Investment fund frauds have long been a staple of the SEC enforcement division. Many of those have involved various types of real estate transactions. It is doubtful however that any involved mobile homes and the queen of mobile homes. – two key elements in the most recent real estate offering fraud action of the agency. SEC v. Gundy, Civil Action No. 5:”23-cv-00700 (W.D. Tx. Filed May 31, 2023).
Named as defendants in the action are: Chimene Van Gundy, the Queen of Mobile Homes; Outstanding Real Estate Solutions, Inc., a real estate firm that specialized in mobile homes which is now in receivership; Michael Trofimoff, the founder of a firm doing business as Georgia Mobile Home Investing; Santos Kidd, the CEO of Kinda’ole Financial Services, LLC, a firm that claimed to help home owners achieve their financial goals; and Maria Tosta, the firmer VP of Outstanding Real Estate responsible for bringing in clients.
Beginning in 2018, and continuing for the next three years, the Queen of Mobile Homes and her firm, Outstanding Real Estate, solicited investors to acquire interests in the company. Defendants Trofimoff, Kidd and Tosta participated in the solicitations as commissioned salespeople. Investors were not told that the salespeople participating in the solicitations were paid.
Potential investors were told that their funds would be used to purchase, refurbish and sell mobile homes. They were also told that returns of 15% to 20% would be paid on the investments. The investors were also told that there was a key-man insurance policy on Ms. Van Gundy’s life in recognition of here critical role to the investors. About $18.5 million was raised from 600 investors.
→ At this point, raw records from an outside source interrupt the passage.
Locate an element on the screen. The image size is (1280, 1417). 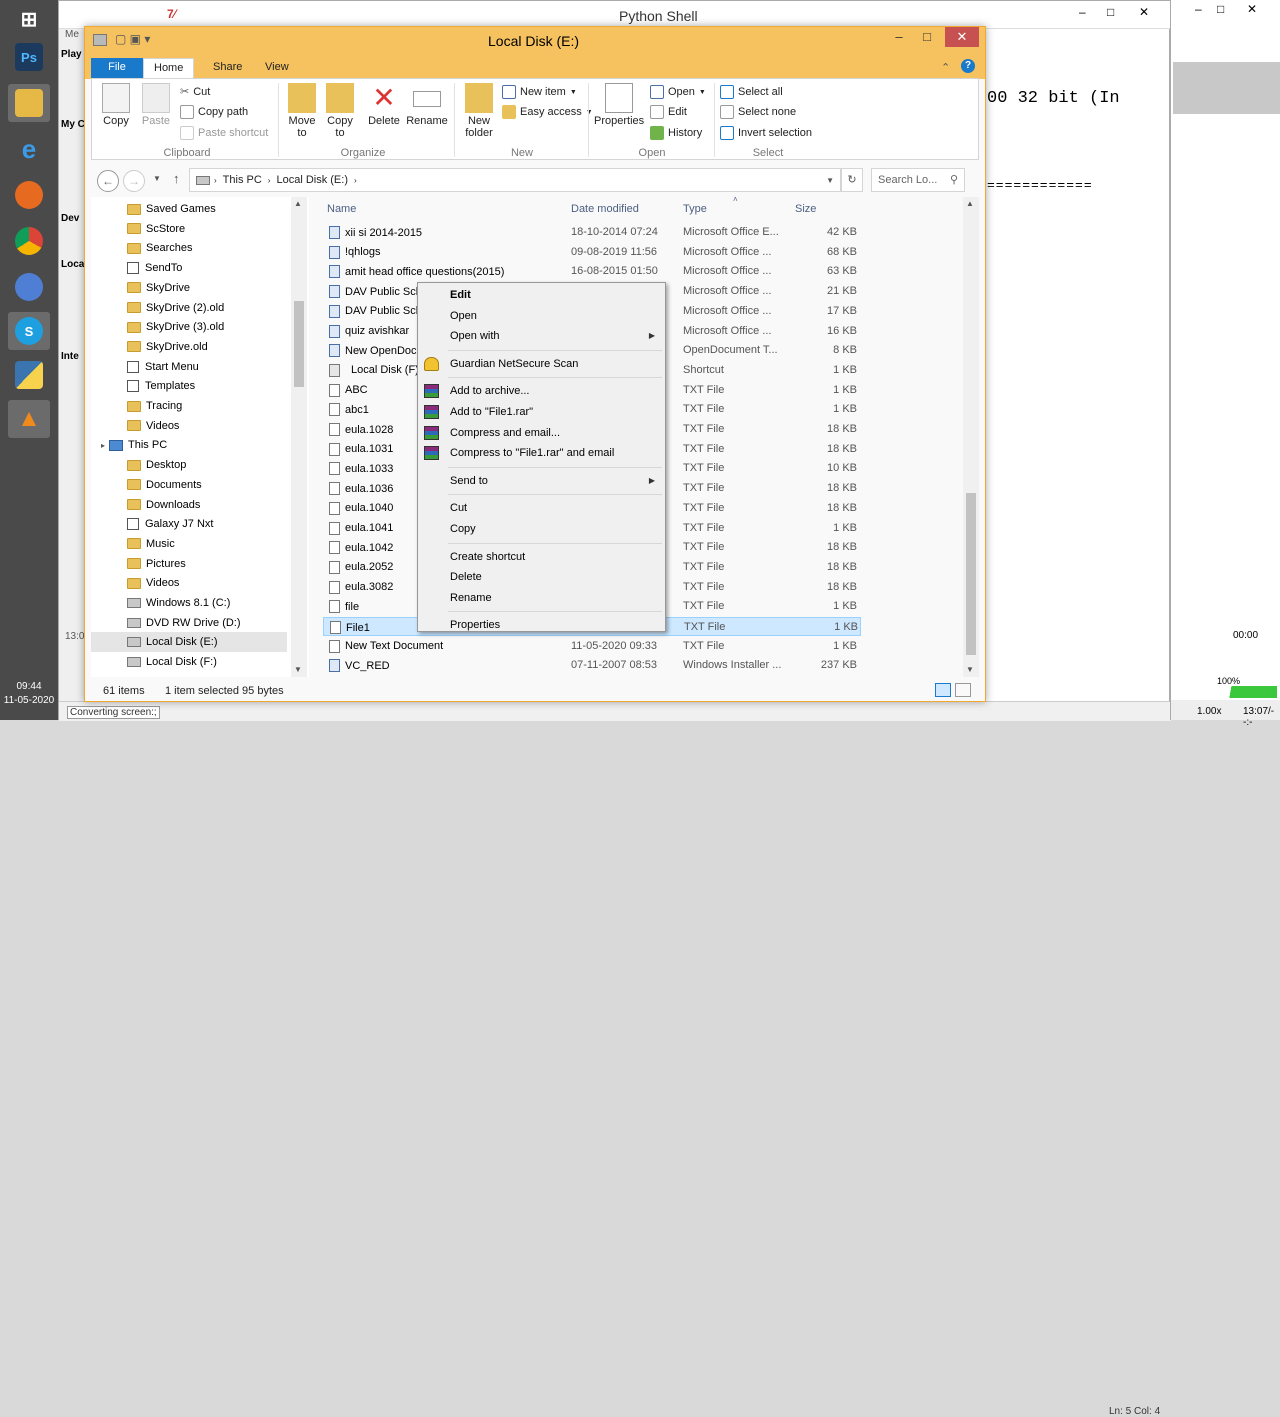
forward-button: → is located at coordinates (134, 181).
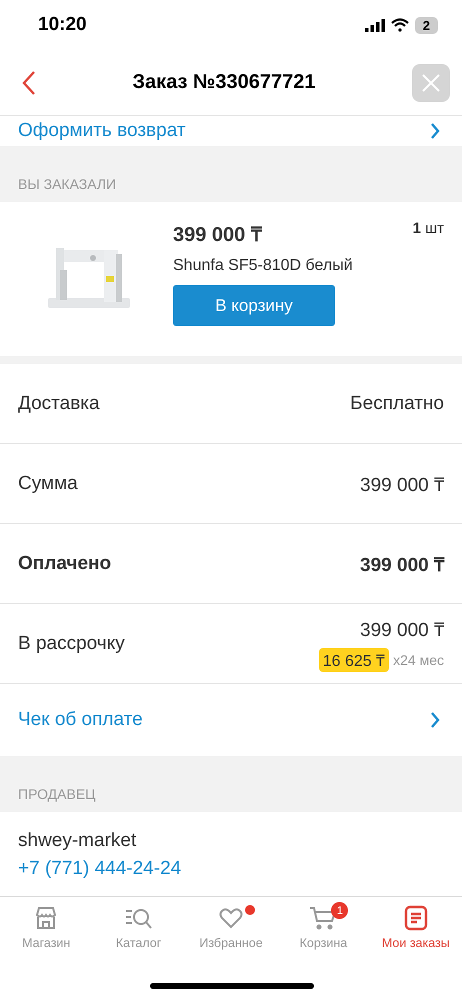  What do you see at coordinates (231, 869) in the screenshot?
I see `phone-link: +7 (771) 444-24-24` at bounding box center [231, 869].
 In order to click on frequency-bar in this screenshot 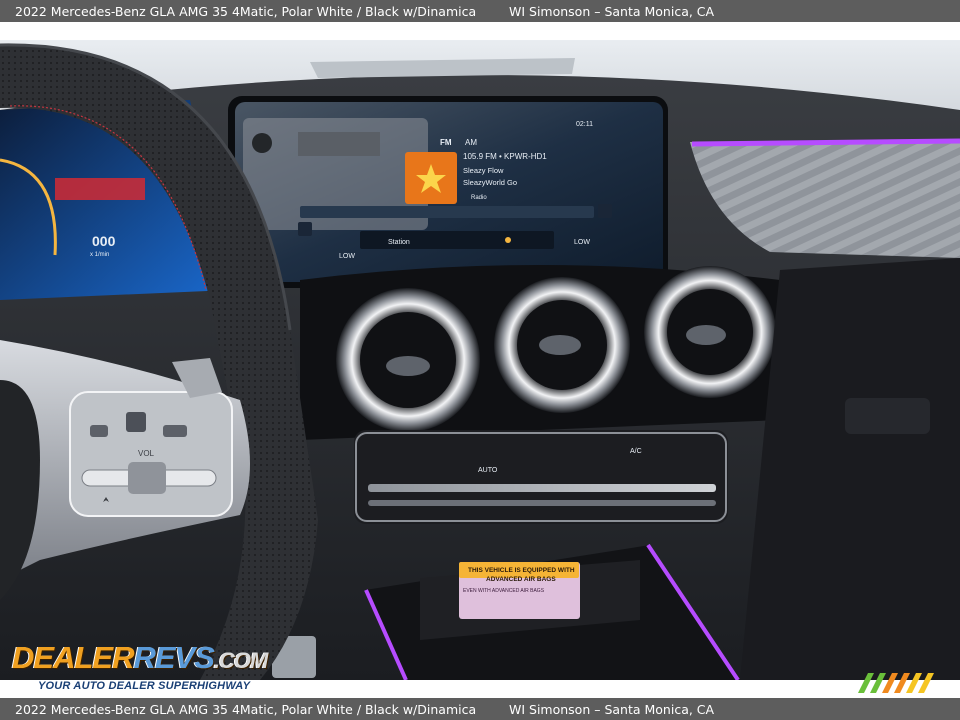, I will do `click(447, 212)`.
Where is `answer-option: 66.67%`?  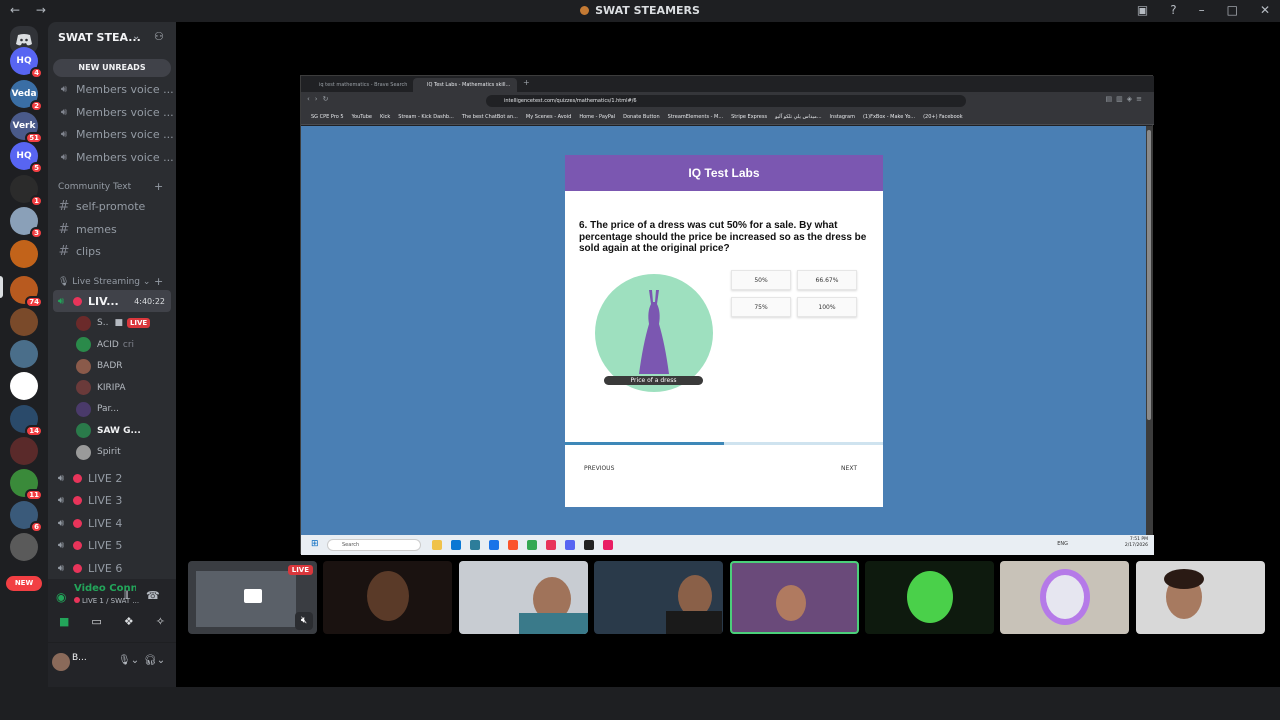 answer-option: 66.67% is located at coordinates (827, 280).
The securities sold were not registered with the Commission. The salespeople were not registered as brokers despite their role in the sales process. The complaint alleges violations of Securities Act Sections 5(a) and (c), and 17(a) of the Securities Act and Exchange Act Section 10(b), Defendant Tosta has agreed to settle the charges, consenting to the entry of permanent injunctions and agreeing to pay disgorgement and pre-judgment interest of $117,917.57 and a civil penalty of $60,000. See Lit. Rel. No. 25739 (May 31, 2023).